[Date Prev][Date Next][Thread Prev][Thread Next]
[Date Index]
[Thread Index]
- Subject: Re: Emulating advanced regex features using Lua patterns and pure Lua code
- From: Duncan Cross <duncan.cross@...>
- Date: Mon, 20 Jun 2011 14:07:27 +0100
On Mon, Jun 20, 2011 at 11:12 AM, Lorenzo Donati
<lorenzodonatibz@interfree.it> wrote:
> Hi all!
>
> A recent thread about Lua patterns not being regexes induced me to start
> this thread.
>
> I wonder if there are ways to EASILY emulate some advanced regex features,
> usually found in PCRE-like packages, without resorting to LPEG or C bindings
> to external libs.
>
> For example, some uses of regex alternation can be emulated using multiple
> calls to string.match and using logical operators, that is:
>
> -- sort of pseudocode
> local pcre = require 'pcre'
>
> if pcre.match( haystack, "^foo|bar$" ) then ...
>
> may be rewritten in pure Lua as:
>
> if haystack:match "^foo$" or haystack:match "^bar$" then ...
>
>
> Are there common Lua idioms to emulate advanced regex features as:
>
> - Alternation (I don't know if the example above is universally applicable)

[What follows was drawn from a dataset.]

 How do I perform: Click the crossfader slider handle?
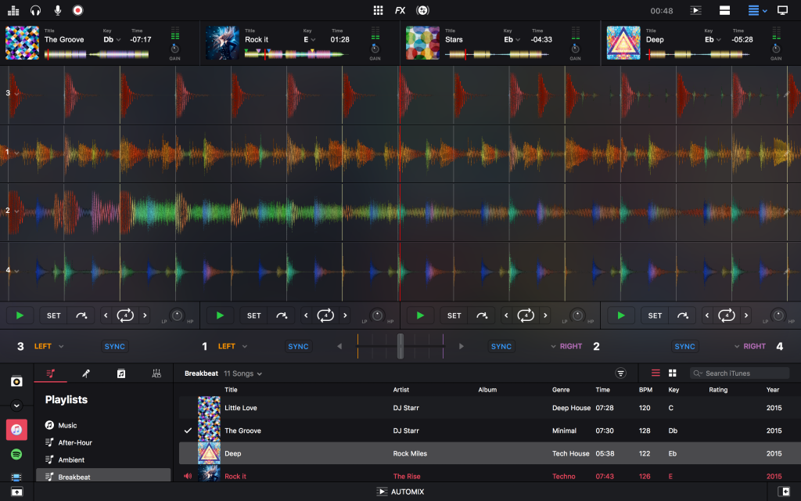[401, 346]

> - Positive/Negative look-ahead/-behind
> - Quantification/capture of complex patterns (as in pcre's "((?:foo)+)").
>
>
> If there were a sort of one-to-one (almost boilerplate) translation between
> those PCRE features and Lua idioms, it would very useful.
>
> In particular, for my typical use case, I could reuse my knowledge of PCRE
> without resorting to heavy external bindings or LPEG (I'm lazy, I've got
> little time lately and it is still on my TODO list: "learn LPEG" :-)
>
>
> Thanks in advance for any suggestion/pointer or contribute to the discussion
> (if the list find it worthwhile :-)
>
> Cheers.
> -- Lorenzo
>
>
I think you'd basically have to get used to using position captures
and custom loops. Unlike in common regex flavours, ^ will match on a
given position, and this can be useful here. For example, instead of:
for m in text:gmatch('foo|bar') do
-- [LOOP BODY]
end
...you could do (untested):
local pos = 1
while pos <= #text do
-- find the next f or b
pos = string.match(text, '()[fb]', pos)
if not pos then
break
end
-- try to match foo or bar at this position
local m, next_pos = string.match(str, '^(foo)()', pos)
if not m then
m, next_pos = string.match(str, '^(bar)()', pos)
end
if m then
pos = next_pos
-- [LOOP BODY]
else
pos = pos + 1
end
end
(In other words... if you value brevity, bite the LPEG bullet. :)
-Duncan